-------- GIVEN DATA
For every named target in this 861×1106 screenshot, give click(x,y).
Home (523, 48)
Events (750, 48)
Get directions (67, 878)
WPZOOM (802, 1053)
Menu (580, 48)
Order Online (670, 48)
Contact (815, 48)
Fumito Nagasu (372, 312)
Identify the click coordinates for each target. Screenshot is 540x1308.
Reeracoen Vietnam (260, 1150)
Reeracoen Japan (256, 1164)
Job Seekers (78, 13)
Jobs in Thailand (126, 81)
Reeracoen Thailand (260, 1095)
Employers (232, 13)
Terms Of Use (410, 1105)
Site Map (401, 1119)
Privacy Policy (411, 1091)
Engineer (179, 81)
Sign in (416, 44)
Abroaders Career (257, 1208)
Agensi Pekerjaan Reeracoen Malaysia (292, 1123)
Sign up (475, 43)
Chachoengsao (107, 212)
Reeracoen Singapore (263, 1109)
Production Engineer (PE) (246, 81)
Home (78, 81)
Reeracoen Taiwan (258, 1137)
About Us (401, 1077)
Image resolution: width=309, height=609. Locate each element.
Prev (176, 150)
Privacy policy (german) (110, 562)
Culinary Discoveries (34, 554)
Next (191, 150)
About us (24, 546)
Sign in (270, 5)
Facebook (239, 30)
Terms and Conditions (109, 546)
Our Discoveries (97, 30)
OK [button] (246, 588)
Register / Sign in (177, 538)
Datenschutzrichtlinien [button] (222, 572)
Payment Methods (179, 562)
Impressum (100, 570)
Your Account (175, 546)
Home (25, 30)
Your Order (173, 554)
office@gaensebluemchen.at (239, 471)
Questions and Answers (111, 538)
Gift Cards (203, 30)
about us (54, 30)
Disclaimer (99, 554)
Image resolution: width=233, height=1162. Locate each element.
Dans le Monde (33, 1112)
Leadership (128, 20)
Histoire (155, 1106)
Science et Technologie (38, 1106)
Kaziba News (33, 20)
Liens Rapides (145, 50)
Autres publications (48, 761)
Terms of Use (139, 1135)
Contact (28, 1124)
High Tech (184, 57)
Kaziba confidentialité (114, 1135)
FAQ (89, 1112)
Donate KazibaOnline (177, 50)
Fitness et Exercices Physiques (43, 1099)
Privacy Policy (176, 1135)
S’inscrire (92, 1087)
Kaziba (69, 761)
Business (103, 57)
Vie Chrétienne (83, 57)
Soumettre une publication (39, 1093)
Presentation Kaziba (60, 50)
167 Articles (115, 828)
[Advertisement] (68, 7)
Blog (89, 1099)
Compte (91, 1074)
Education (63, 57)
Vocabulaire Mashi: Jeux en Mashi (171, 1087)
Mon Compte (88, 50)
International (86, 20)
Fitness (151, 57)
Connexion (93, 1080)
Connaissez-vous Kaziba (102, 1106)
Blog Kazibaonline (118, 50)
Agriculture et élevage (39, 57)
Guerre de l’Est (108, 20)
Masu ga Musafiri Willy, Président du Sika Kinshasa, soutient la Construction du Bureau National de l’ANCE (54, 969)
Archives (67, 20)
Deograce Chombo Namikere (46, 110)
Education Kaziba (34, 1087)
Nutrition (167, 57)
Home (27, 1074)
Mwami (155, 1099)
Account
----------------
[REQUIREMENTS]
Return each line from the listing above that contains the string "Reeracoen". Case counts.

[THE REPLY]
Reeracoen Vietnam (260, 1150)
Reeracoen Japan (256, 1164)
Reeracoen Thailand (260, 1095)
Agensi Pekerjaan Reeracoen Malaysia (292, 1123)
Reeracoen Singapore (263, 1109)
Reeracoen Taiwan (258, 1137)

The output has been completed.